--- /dev/null
+# -*- coding: utf-8 -*-
+
+"""
+Inspiré de l'UnicodeSplitter de Plone 2.1, avec un aller-retour Unicode <-> UTF-8 pour le découpage.
+
+$Id: Utf8Splitter.py 16 2009-08-31 11:36:17Z pin $
+$URL: http://svn.cri.ensmp.fr/svn/Utf8Splitter/trunk/Utf8Splitter.py $
+
+"""
+
+# Python
+import re
+from htmlentitydefs import name2codepoint
+from unicodedata import decomposition
+from string import printable
+import logging
+from types import UnicodeType
+console = logging.getLogger('Utf8Splitter')
+
+# Zope
+from Products.ZCTextIndex.ISplitter import ISplitter
+from Products.ZCTextIndex.PipelineFactory import element_factory
+
+rx = re.compile(r"\w+", re.UNICODE)
+rxGlob = re.compile(r"\w+[\w*?]*", re.UNICODE)
+
+rtag = re.compile(r"<[^<>]*>")
+rent = re.compile(r"&(?P<entName>[A-Za-z]+);")
+
+_printable = dict([(c, True) for c in printable])
+isPrintable = _printable.has_key
+
+class Utf8Splitter:
+ """Plain-text UTF-8 whitespace splitter
+ """
+ __implements__ = ISplitter
+
+ def process(self, lst, wordpat=rx):
+ result = []
+ for s in lst:
+ result += wordpat.findall(unicode(s, 'utf-8', errors='ignore'))

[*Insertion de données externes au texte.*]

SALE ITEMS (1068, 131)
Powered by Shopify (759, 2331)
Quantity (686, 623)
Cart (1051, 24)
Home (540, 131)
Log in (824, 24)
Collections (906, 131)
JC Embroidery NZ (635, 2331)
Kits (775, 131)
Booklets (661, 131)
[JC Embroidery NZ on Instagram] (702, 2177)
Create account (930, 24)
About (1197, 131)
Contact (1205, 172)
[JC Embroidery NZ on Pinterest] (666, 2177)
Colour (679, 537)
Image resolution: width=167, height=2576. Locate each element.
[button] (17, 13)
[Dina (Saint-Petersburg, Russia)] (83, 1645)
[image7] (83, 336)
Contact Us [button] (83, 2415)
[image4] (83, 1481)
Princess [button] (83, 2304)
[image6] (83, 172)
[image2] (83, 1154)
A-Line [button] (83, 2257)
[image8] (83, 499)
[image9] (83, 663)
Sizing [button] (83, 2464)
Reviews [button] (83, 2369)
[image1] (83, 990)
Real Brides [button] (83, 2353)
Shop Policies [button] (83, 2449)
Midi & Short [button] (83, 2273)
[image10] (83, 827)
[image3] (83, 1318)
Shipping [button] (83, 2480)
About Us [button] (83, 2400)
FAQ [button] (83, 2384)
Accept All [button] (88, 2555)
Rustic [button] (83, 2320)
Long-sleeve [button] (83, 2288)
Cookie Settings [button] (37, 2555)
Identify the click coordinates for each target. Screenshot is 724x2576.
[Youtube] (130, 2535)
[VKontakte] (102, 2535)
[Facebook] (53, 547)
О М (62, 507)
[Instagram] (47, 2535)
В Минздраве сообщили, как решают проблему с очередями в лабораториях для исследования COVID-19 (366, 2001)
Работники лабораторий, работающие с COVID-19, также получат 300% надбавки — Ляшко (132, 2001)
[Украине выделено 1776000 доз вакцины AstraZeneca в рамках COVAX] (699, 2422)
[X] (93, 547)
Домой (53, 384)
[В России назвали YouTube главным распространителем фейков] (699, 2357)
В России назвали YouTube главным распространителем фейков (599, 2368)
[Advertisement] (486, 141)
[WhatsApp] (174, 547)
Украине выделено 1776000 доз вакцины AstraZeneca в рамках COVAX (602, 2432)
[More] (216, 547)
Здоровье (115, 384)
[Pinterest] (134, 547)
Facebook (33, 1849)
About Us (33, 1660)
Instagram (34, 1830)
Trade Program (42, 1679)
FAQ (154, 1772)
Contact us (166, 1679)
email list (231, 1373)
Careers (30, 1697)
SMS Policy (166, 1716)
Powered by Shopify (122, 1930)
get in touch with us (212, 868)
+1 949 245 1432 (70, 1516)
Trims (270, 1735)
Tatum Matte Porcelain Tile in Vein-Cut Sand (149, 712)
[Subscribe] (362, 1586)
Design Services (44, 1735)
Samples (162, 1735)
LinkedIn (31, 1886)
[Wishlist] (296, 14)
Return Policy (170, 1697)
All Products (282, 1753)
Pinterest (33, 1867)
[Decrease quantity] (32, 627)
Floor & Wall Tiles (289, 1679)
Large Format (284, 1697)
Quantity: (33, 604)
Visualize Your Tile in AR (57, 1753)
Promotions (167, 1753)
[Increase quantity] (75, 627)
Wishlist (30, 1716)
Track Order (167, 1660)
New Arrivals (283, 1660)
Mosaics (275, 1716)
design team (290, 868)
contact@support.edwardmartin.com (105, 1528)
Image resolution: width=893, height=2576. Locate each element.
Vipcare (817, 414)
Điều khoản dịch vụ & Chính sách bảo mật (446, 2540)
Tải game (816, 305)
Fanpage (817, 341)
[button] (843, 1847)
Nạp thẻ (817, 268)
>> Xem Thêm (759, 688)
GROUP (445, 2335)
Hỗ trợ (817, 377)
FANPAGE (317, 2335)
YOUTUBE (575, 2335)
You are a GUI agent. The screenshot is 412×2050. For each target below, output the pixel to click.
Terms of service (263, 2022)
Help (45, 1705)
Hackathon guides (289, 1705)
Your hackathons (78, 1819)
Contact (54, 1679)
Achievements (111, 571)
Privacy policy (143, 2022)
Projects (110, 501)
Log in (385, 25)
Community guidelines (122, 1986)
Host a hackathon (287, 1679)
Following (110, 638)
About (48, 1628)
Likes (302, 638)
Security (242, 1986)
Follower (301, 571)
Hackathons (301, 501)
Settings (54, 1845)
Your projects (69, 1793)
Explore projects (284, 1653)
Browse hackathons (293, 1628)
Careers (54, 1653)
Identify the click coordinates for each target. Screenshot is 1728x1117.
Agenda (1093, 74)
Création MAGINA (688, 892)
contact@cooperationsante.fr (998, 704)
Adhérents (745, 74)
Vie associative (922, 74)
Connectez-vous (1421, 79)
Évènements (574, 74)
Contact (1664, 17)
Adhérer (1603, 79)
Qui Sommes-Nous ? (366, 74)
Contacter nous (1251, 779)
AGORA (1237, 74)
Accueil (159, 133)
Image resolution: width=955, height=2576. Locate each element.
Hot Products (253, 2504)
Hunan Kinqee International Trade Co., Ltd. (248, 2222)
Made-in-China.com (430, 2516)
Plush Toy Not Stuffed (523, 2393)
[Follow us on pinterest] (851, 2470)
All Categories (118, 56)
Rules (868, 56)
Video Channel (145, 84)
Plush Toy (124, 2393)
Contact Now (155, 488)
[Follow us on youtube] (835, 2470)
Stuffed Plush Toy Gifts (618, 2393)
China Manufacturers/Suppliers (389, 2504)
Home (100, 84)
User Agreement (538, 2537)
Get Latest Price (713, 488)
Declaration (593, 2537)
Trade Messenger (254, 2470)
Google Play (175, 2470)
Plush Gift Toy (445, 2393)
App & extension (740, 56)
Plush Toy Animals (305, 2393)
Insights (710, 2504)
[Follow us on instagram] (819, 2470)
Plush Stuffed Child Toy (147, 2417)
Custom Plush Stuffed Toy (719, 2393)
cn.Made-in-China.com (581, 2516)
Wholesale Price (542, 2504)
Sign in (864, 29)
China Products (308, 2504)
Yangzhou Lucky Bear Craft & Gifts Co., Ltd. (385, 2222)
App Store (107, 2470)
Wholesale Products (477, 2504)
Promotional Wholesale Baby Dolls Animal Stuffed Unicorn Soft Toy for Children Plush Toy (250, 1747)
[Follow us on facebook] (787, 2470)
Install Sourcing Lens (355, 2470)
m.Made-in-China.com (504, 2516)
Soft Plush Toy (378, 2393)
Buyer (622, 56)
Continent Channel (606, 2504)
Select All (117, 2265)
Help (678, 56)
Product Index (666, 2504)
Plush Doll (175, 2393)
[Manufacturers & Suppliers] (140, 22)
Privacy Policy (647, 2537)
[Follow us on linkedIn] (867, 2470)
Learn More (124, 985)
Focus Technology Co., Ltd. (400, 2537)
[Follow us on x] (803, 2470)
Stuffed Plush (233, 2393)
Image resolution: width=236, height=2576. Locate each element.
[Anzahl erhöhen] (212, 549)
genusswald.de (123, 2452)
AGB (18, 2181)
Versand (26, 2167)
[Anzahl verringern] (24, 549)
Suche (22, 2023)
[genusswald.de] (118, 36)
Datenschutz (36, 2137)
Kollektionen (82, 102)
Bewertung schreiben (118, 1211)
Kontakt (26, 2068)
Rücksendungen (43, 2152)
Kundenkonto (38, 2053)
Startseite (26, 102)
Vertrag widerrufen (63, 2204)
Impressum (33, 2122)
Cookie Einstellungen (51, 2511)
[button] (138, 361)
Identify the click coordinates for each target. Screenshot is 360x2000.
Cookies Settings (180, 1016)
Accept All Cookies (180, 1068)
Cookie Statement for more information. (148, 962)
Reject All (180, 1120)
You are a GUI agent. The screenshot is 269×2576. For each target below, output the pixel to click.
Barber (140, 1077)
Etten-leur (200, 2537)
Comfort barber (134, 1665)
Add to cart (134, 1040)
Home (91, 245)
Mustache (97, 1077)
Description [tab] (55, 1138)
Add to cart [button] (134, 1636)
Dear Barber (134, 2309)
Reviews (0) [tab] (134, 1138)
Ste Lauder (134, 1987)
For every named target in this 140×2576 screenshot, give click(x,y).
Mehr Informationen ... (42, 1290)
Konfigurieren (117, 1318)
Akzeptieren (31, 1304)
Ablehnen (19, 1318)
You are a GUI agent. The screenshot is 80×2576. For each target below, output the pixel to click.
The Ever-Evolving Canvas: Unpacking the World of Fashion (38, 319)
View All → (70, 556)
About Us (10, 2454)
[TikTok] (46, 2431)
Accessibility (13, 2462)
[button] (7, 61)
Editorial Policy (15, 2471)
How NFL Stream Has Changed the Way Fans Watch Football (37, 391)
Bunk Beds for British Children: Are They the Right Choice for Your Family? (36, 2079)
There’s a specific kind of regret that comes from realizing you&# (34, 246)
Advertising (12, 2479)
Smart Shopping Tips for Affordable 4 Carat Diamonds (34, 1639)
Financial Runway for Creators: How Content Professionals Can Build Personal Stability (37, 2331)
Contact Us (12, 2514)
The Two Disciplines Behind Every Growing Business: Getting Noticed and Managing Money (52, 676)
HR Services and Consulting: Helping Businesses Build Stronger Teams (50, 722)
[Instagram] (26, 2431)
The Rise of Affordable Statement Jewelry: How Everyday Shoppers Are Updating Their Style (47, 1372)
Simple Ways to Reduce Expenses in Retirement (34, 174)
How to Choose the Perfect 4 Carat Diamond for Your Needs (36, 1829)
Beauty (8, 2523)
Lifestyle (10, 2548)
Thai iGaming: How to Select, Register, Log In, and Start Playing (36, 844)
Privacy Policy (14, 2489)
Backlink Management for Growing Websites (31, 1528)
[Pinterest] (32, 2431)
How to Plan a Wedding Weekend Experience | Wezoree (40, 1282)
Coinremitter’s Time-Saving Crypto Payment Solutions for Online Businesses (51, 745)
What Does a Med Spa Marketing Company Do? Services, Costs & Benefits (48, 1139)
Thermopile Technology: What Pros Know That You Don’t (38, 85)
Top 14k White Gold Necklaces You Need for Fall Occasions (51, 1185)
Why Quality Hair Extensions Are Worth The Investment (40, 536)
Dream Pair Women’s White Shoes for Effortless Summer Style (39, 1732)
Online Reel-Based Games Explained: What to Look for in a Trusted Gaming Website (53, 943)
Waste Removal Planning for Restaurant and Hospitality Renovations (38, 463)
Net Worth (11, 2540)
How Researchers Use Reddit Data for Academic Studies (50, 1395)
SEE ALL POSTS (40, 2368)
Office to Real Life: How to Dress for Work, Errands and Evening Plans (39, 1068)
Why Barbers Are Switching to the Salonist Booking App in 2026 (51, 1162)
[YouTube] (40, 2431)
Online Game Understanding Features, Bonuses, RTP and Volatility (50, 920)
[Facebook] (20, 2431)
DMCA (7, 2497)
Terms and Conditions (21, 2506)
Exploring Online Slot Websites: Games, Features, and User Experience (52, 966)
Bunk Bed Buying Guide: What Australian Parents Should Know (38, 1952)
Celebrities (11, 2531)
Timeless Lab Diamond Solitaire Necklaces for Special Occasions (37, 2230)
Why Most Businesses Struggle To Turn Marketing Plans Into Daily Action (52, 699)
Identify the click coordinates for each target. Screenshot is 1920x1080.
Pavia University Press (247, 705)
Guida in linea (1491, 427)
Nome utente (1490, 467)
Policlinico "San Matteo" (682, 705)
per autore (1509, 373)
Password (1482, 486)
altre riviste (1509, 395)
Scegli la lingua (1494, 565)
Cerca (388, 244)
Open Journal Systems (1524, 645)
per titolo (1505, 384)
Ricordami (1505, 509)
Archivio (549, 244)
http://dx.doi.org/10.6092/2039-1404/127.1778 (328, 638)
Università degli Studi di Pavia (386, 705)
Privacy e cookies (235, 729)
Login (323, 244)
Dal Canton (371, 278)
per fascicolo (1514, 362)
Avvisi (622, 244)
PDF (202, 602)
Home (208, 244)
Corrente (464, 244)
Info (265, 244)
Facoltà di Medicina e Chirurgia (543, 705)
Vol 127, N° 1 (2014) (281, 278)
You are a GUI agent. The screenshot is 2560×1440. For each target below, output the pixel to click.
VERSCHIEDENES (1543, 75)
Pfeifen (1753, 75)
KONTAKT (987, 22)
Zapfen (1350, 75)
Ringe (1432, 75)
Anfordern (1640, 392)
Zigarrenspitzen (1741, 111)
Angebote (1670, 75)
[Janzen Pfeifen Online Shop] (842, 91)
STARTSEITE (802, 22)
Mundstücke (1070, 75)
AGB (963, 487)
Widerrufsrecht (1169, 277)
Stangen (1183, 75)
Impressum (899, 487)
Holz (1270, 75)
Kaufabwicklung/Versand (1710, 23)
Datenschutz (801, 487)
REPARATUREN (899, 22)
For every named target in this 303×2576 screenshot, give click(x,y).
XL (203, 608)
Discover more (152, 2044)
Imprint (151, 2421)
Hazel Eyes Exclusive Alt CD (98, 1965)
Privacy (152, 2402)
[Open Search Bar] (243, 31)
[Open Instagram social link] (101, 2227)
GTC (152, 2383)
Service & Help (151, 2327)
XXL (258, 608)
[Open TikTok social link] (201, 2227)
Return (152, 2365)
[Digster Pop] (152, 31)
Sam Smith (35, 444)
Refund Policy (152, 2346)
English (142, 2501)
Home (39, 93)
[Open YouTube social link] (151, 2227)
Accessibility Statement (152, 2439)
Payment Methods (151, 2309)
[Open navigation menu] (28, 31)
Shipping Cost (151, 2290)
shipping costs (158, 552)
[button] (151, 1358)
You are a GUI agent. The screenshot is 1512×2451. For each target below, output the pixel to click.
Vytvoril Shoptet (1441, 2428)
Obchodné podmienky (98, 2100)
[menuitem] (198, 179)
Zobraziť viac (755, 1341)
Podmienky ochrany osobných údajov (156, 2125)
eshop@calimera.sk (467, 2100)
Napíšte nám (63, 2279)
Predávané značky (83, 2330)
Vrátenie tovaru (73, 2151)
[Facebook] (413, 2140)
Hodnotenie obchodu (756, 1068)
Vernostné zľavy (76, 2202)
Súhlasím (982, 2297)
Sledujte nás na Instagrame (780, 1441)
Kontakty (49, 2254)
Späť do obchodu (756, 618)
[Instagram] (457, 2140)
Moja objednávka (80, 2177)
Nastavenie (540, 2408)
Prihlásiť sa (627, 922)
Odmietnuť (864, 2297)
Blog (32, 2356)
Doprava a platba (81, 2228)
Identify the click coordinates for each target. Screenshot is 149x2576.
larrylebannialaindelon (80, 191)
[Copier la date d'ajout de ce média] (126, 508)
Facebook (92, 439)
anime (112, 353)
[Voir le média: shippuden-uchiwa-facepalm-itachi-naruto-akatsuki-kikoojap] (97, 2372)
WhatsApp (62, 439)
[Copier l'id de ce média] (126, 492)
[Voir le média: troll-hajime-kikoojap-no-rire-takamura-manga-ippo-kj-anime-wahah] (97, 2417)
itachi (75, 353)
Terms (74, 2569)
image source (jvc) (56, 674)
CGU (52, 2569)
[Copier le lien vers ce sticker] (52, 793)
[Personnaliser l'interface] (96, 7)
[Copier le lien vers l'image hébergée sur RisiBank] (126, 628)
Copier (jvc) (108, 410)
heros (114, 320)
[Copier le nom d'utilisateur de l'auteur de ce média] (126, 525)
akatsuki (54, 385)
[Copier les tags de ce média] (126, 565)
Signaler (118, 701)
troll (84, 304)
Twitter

+ return [r.encode('utf-8') for r in result]
+
+ def processGlob(self, lst):
+ return self.process(lst, rxGlob)
+
+
+
+class Utf8HTMLAwareSplitter :
+ """HTML-aware UTF-8 whitespace splitter
+ """
+ __implements__ = ISplitter
+
+ def process(self, lst, wordpat=rx):
+ result = []
+ for s in lst:
+ s = rtag.sub(' ', s)
+ s = rent.sub(_convertEnt, s)
+ s = s.decode('utf-8', 'ignore')
+
+ result += wordpat.findall(s)
+
+ return [r.encode('utf-8') for r in result]
+
+ def processGlob(self, lst):
+ return self.process(lst, rxGlob)
+
+
+
+class DesaccUtf8Splitter(Utf8Splitter):
+ """Plain-text UTF-8 whitespace splitter with accents removal
+ """
+ def process(self, lst, wordpat=rx):
+ return Utf8Splitter.process(self, [_desacc(s) for s in lst], wordpat)
+
+
+
+class DesaccUtf8HTMLAwareSplitter(Utf8HTMLAwareSplitter):
+ """HTML-aware UTF-8 whitespace splitter with accents removal
+ """
+ def process(self, lst, wordpat=rx):
+ result = []
+ for s in lst:
+ s = rtag.sub(' ', s)
+ s = rent.sub(_convertEnt, s)
+ s = _desacc(s)
+
+ result += wordpat.findall(s)
+
+ return [r.encode('utf-8') for r in result]
+
+class _Utf8Utils(object) :
+
+ _singleton = None
+
+ def __new__(cls) :
+ if cls._singleton is None :
+ cls._singleton = object.__new__(cls)
+ return cls._singleton
+
+
+ def __init__(self) :
+ self._cache = {}
+
+ @staticmethod
+ def convertEnt(m):
+ """Conversion d'une entité HTML en sa représentation UTF-8
+ """
+ return unichr(name2codepoint.get(m.group('entName'), 32)).encode('utf-8')
+
+ def udesacc(self, uchaine) :
+ ret = []
+ for uc in uchaine :
+ ret.append(self._cache.get(uc) or self._recurseDecomposition(uc))
+
+ return u''.join(ret)
+
+ def desacc(self, chaine):
+ """Désaccentuation d'une chaîne UTF-8
+ """
+ try :
+ uchaine = chaine.decode('utf-8', 'ignore')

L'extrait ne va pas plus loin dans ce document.